Date:  12/11/2012 11:31:11 AM Msg ID:  004557
From:  David Hempy Thread:  004544
Subject:  Re: HTTP 500 errors / channel issues
I've got a Good News update to share.  
 
We switched over to IIS last week, running on a fresh VMWare machine.  Two school days later, it does not appear that we've seen any more errors. Additionally, page loads are *much* zippier on the new server.  
 
We have not switched to ISAPI, and probably won't so long as we have smooth sailing. That is my next step, should it be needed. 
 
I can't say for sure what change made the difference, but my money is on moving from iPlanet 7 to IIS 6.  We had run iPlanet 6 in the past, and I'm guessing something in 7 disagreed.  In any case, it feels good to have FoxWeb running under the web server software you guys seem to encourage the most.
 
Thanks for the help, FoxWeb!
 
-dave
 
 
--
David Hempy
Director of Broadcast and Educational Technology
Kentucky Educational Television
(859)258-7164 - (800)333-9764
Sent by David Hempy on 10/29/2012 11:23:21 PM:
Thanks for the insight.
 
Yes, this machine has been rebooted lately.  I applied a backlog of Windows updates over the past few days, involving many reboots, and it does get rebooted occasionally...maybe once a month.  
 
Today I've been setting up IIS on our edit server.  I'm a bit slow, as I have no experience with it, but it seems to be pretty easy once you put on your Microsoft hat.  I think I've got it fully configured and will have our staff test it in the morning.  If all goes well, I hope to have the live server running on IIS late Tuesday.  
 
.........
 
I think the Windows updates have done some good.  We were averaging 500 of these errors/day last week, and did not have any show in the logs today.  I'm hesitant, though, as there are some new errors I've never seen before, so maybe the same old error just has a new label now.  I'll be canvassing my users tomorrow for their personal observations from today.  
 
Encouraging, but I'm still moving ahead with the IIS change.  I'll follow up.
 
Thank you VERY MUCH for your feedback.  
 
-dave
 
 
--David Hempy
Director of Broadcast and Educational Technology
Kentucky Educational Television
(859)258-7164 - (800)333-9764
Sent by FoxWeb Support on 10/29/2012 08:59:26 PM:
My guess is that you are facing two separate issues.
 
The 500 error is an indication that foxweb.exe was either not launched properly, or that the process crashed badly at an early stage.
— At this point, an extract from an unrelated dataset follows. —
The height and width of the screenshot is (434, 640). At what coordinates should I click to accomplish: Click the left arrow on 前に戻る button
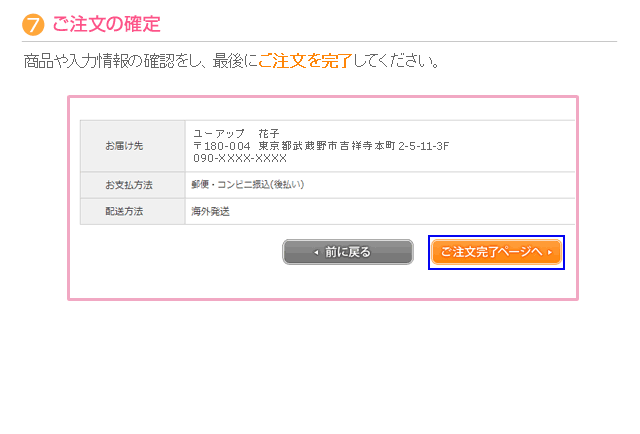click(316, 252)
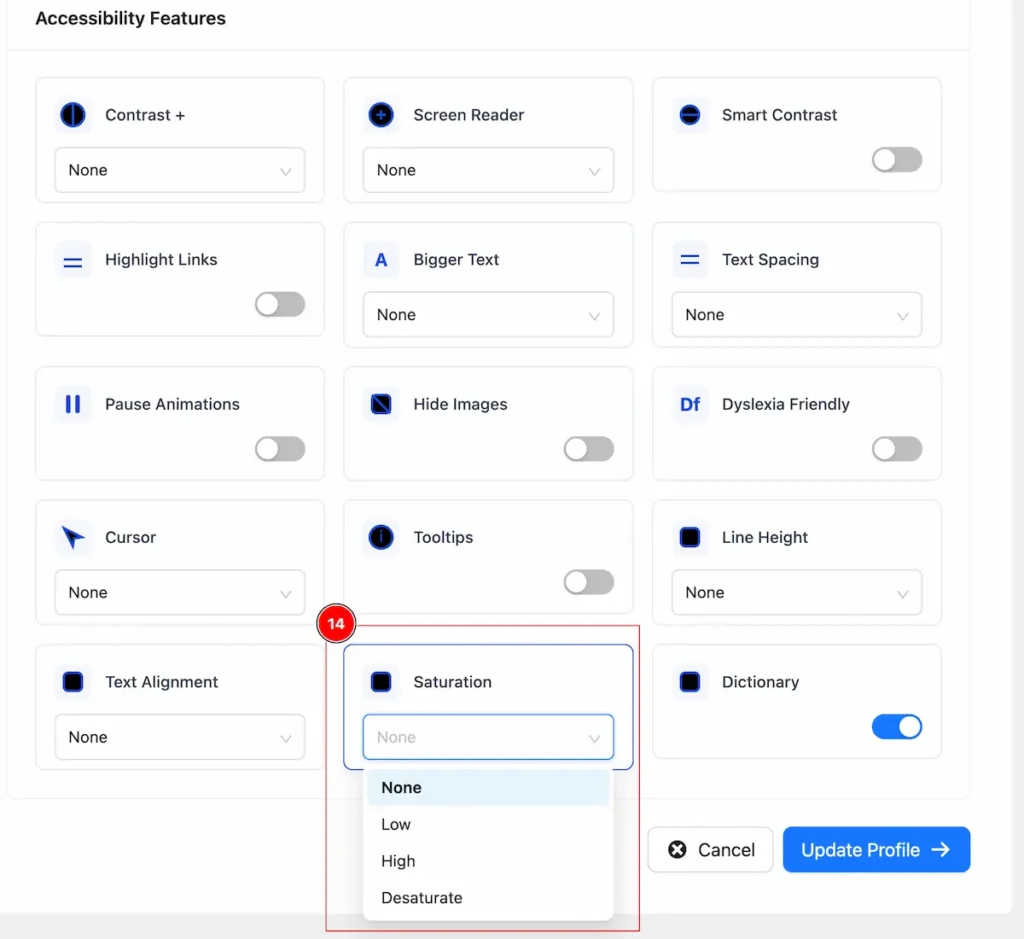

You are right in that the error is generated by the Web server, when it detects that the CGI process is no longer there (or was never there to begin with), without the server having received any response. If you were using IIS, I would recommend that you switch to the ISAPI module (at least for testing purposes), but I don't think this is possible with the Sun Web server.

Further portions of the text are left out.